-- Data under study follows --
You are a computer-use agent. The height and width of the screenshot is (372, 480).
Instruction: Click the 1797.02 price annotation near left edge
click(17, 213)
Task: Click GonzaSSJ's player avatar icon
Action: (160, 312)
-- Data under study concluded --
Take the line that holds "Instruction: Click the" as the first and the last line of the material as the final one. Print that span exactly, both ends included.

Instruction: Click the 1797.02 price annotation near left edge
click(17, 213)
Task: Click GonzaSSJ's player avatar icon
Action: (160, 312)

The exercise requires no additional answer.